According to an article in the publication Labroots, autism spectrum disorder (ASD) may be the result of interaction between environmental and genetic factors. For instance, researchers point out that ASD has been associated with hundreds of genetic differences that may increase a person’s risk of the disease.
They have found that ASD occurs more frequently in people with Down syndrome or fragile X syndrome and in children whose parents are older than the average child-bearing age.
A Step Forward
A recent discovery of a group of genes that control brain development and cholesterol metabolism has been associated with a sub-type of autism.
These findings may lead to the creation of precision therapies and diagnostic tools for several types of autism.
Isaac Kohane, a senior investigator in the Biomedical Informatics Department of Harvard, explained that precision medicine involves recognizing the basic dysfunction in every sub-type.
A Massive Undertaking
Co-author Yuan Luo of MIT commented that the researchers integrated various data so they would have the most comprehensive view of the genes associated with autism.
Researchers used two databases. The first database contained the medical records of more than thirty-four million patients from medical facilities throughout the U.S. These records involved over 80,700 ASD patients.
A second database contained 2.7 million people, and out of this enormous group 25,000 were children who had been diagnosed with autism.
The researchers included data on levels of lipids such as LDL (bad cholesterol), HDL (good cholesterol), and triglycerides.
A Clear Link
The researchers found a definite link between ASD and abnormal lipid levels.
Upon extensive analysis, tests of autistic people were twice as likely to show abnormal lipids when compared to people who did not have the disease.
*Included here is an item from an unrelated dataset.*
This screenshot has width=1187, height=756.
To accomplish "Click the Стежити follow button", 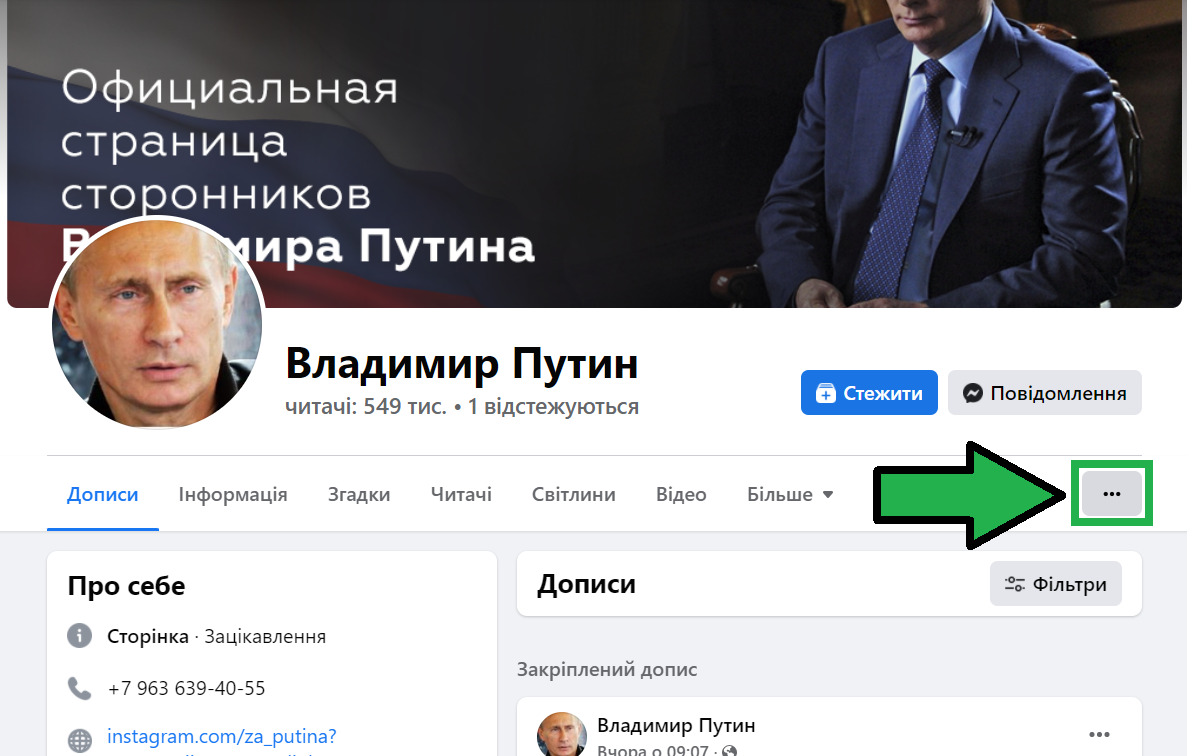I will (869, 393).
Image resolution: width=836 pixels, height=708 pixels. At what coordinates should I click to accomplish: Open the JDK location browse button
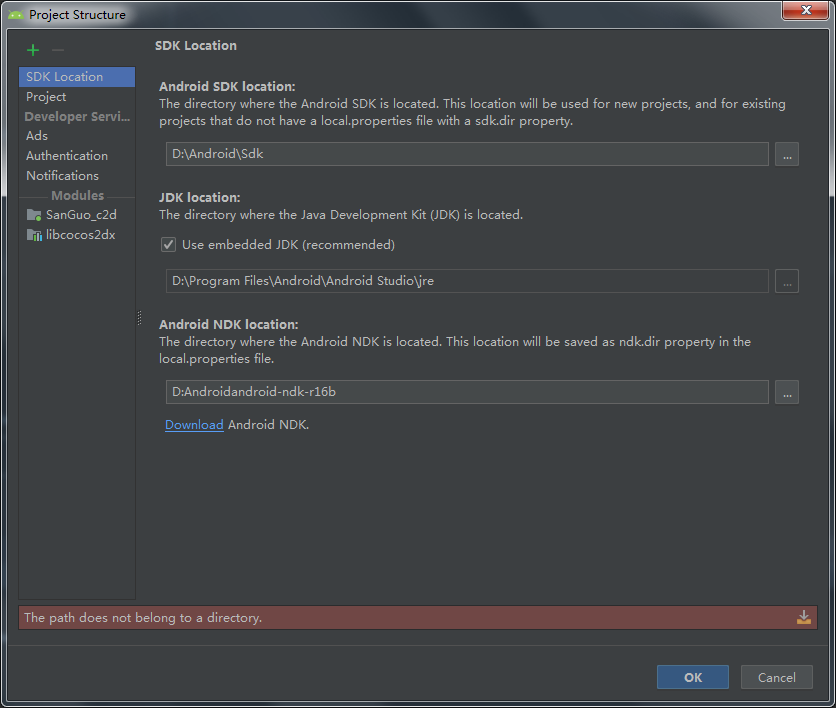(786, 281)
Another development involved sleep problems, attention deficit disorder, and epilepsy whereby researchers suggest that abnormal lipids (dyslipidermia) may cause a disruption in neurodevelopment.
Other related findings involved metabolic and hormonal disorders such as hypothyroidism, vitamin D deficiency, and anemia.
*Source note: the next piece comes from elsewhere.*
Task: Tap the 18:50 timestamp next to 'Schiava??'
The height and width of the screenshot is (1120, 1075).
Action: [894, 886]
Rett syndrome is associated with autism. The study shows that people who have been diagnosed with Rett present a mutated cholesterol metabolism gene.
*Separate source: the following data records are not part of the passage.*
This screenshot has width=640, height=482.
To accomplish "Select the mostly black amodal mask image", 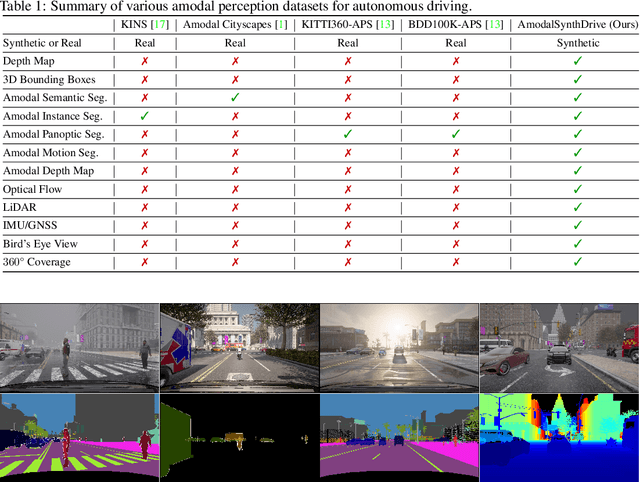I will coord(240,436).
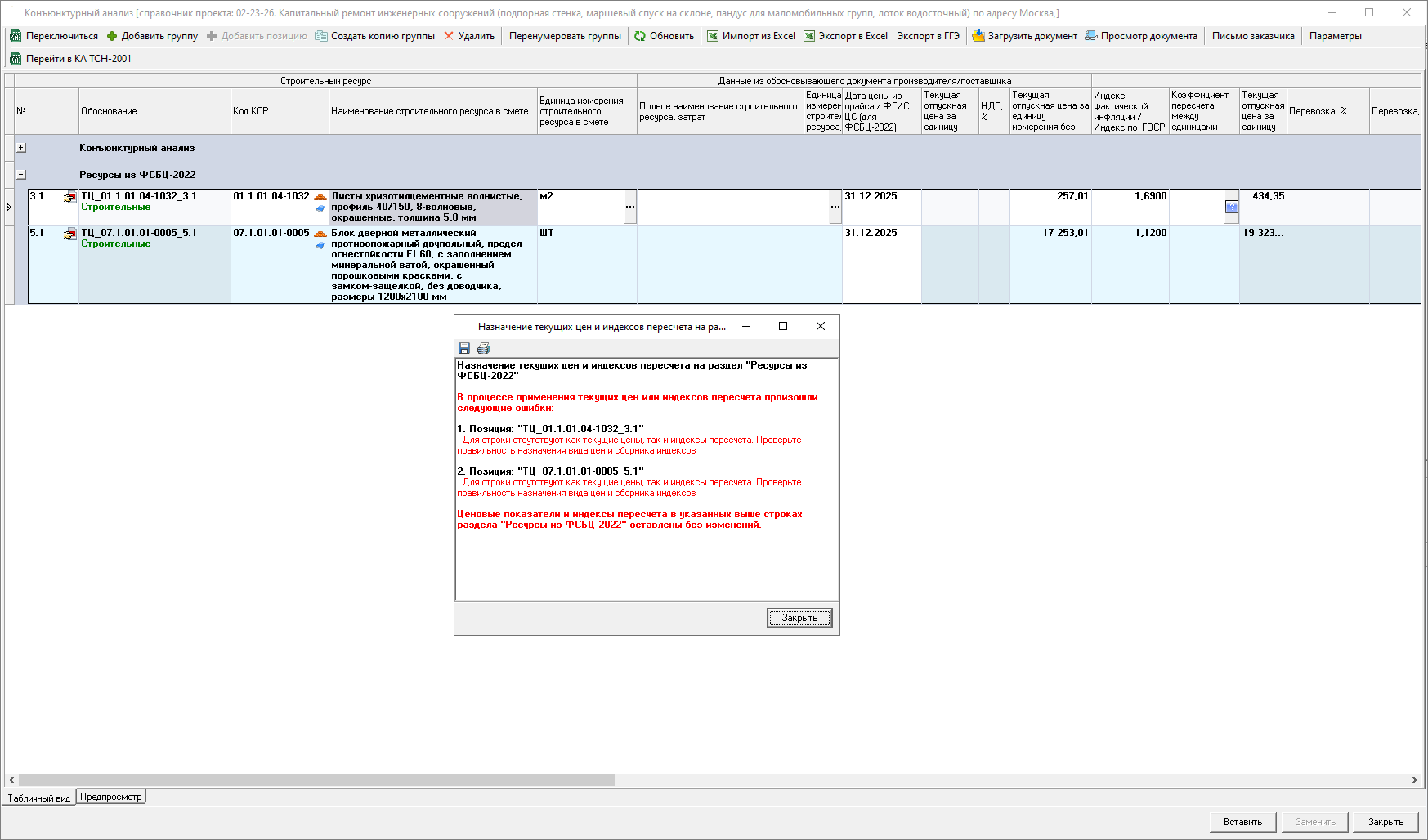Viewport: 1428px width, 840px height.
Task: Click Создать копию группы toolbar icon
Action: pos(321,36)
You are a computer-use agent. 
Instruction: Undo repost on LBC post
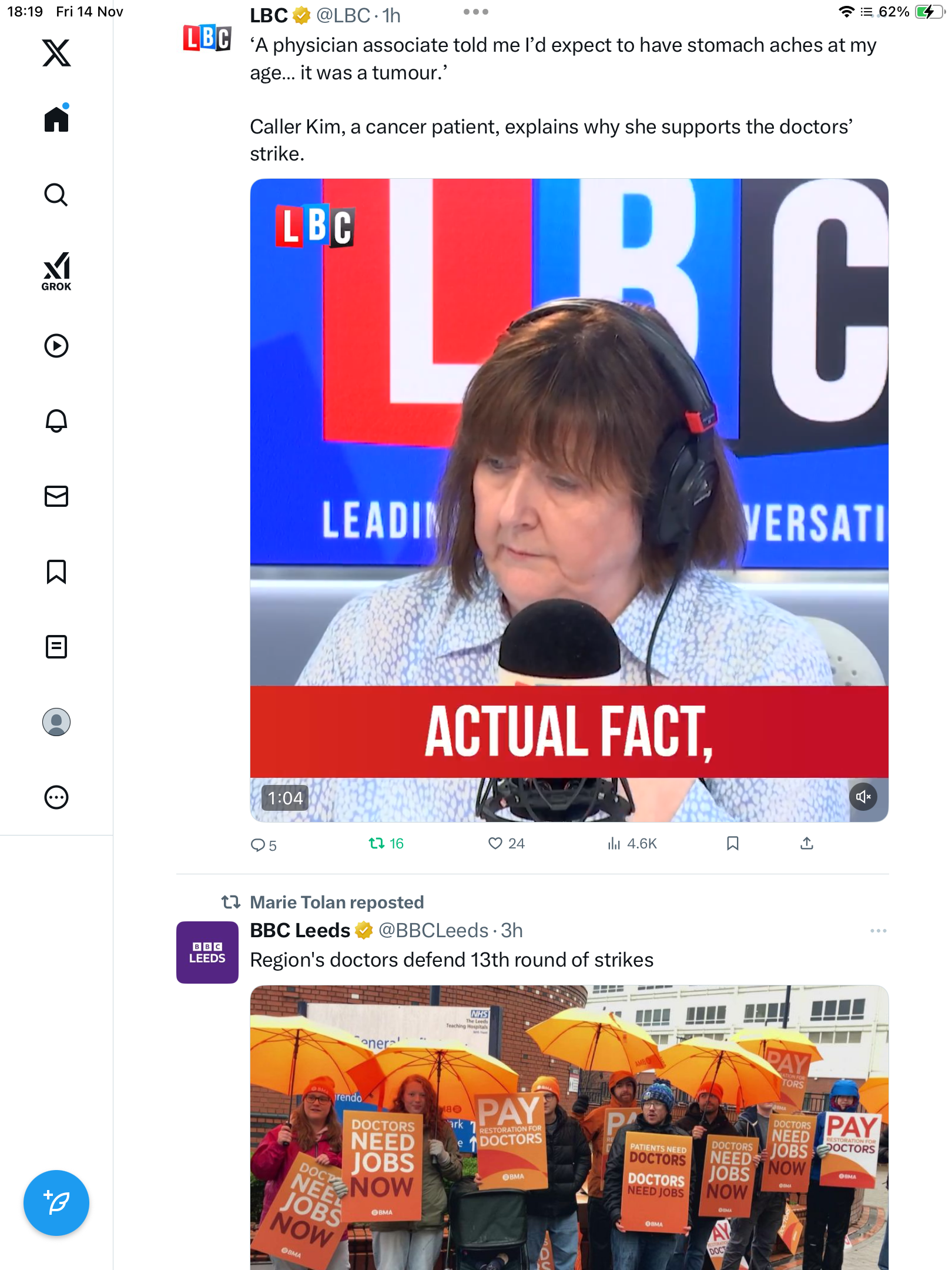pyautogui.click(x=386, y=844)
One other disorder surfaced during the study. It is a cholesterol synthesis disease named Smith-Lemli-Opitz syndrome. Fifty to eighty percent of people with the disease are also autistic.
The authors of the study suggest that their findings may solve the unknown elements of these very complicated disorders. The investigators found that autistic children generally experience gastrointestinal disorders indicating an association between metabolism and ASD.